[SOURCE MATERIAL]
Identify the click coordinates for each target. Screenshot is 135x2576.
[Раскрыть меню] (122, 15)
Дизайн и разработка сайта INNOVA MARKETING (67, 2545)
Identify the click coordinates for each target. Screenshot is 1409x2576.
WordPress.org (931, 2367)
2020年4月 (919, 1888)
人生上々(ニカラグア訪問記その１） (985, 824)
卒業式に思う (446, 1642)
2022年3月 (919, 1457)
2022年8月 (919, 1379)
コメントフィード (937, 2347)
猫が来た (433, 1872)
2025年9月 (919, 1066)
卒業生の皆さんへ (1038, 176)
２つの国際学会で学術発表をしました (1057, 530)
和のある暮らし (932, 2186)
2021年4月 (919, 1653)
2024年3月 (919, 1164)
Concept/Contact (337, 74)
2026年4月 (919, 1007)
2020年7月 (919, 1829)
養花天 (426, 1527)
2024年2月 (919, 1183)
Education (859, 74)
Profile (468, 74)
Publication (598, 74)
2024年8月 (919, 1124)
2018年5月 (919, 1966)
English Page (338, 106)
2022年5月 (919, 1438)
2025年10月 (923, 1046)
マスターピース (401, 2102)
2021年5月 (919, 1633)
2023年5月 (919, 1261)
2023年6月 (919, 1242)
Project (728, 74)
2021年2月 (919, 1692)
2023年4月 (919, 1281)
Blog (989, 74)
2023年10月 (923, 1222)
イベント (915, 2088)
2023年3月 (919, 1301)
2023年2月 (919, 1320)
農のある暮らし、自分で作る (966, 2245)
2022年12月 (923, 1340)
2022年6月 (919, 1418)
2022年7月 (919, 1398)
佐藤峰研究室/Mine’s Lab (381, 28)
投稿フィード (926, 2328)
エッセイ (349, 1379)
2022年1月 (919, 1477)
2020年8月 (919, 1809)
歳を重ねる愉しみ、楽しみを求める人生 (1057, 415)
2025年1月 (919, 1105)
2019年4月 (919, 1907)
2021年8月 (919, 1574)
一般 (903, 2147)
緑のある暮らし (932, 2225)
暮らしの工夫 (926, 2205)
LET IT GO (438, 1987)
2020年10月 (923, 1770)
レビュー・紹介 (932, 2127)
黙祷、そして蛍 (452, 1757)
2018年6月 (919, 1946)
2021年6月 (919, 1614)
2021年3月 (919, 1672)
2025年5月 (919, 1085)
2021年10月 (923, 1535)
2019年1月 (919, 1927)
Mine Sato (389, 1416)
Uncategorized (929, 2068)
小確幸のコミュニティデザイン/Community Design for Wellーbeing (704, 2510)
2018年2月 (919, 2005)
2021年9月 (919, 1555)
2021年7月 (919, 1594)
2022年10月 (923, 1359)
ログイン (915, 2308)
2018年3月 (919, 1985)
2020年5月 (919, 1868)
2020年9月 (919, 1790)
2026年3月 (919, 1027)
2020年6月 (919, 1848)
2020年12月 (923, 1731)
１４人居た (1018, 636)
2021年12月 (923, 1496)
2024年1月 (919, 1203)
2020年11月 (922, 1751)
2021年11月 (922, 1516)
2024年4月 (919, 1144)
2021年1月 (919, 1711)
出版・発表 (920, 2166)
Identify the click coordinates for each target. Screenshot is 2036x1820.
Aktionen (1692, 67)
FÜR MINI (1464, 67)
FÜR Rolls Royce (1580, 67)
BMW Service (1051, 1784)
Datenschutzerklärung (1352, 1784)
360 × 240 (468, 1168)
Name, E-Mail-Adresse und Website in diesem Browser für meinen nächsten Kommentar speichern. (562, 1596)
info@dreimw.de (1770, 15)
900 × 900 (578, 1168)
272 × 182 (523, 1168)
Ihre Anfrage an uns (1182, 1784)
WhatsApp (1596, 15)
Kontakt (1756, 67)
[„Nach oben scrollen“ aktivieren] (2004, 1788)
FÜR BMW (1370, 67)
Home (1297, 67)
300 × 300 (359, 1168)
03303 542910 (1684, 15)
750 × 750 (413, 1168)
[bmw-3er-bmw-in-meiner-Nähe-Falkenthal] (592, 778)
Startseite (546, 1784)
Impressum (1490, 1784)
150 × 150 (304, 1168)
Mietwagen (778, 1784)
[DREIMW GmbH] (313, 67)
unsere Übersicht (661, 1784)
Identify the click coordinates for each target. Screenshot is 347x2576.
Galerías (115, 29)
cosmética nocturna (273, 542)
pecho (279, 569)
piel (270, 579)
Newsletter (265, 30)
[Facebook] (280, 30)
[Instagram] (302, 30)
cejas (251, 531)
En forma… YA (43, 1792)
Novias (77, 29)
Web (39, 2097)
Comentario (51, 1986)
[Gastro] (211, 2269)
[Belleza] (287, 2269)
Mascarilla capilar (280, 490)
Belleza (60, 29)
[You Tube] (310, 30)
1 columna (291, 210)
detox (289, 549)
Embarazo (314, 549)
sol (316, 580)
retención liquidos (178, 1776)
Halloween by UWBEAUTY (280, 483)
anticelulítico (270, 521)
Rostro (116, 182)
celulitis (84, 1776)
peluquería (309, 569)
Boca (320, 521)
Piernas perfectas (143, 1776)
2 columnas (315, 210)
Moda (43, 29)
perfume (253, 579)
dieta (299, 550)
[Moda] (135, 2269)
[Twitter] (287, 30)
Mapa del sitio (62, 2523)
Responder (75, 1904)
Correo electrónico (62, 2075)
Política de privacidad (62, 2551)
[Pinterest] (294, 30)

[ABOUT THIS TASK] Set down precisely the lines above between the line holding "2026年4月 (919, 1007)" and the line holding "2022年1月 (919, 1477)", inclusive, and nothing beyond them.

[SOLVED PROBLEM]
2026年4月 (919, 1007)
2020年7月 (919, 1829)
養花天 (426, 1527)
2024年2月 (919, 1183)
Education (859, 74)
Profile (468, 74)
Publication (598, 74)
2024年8月 (919, 1124)
2018年5月 (919, 1966)
English Page (338, 106)
2022年5月 (919, 1438)
2025年10月 (923, 1046)
マスターピース (401, 2102)
2021年5月 (919, 1633)
2023年5月 (919, 1261)
2023年6月 (919, 1242)
Project (728, 74)
2021年2月 (919, 1692)
2023年4月 (919, 1281)
Blog (989, 74)
2023年10月 (923, 1222)
イベント (915, 2088)
2023年3月 (919, 1301)
2023年2月 (919, 1320)
農のある暮らし、自分で作る (966, 2245)
2022年12月 (923, 1340)
2022年6月 (919, 1418)
2022年7月 (919, 1398)
佐藤峰研究室/Mine’s Lab (381, 28)
投稿フィード (926, 2328)
エッセイ (349, 1379)
2022年1月 (919, 1477)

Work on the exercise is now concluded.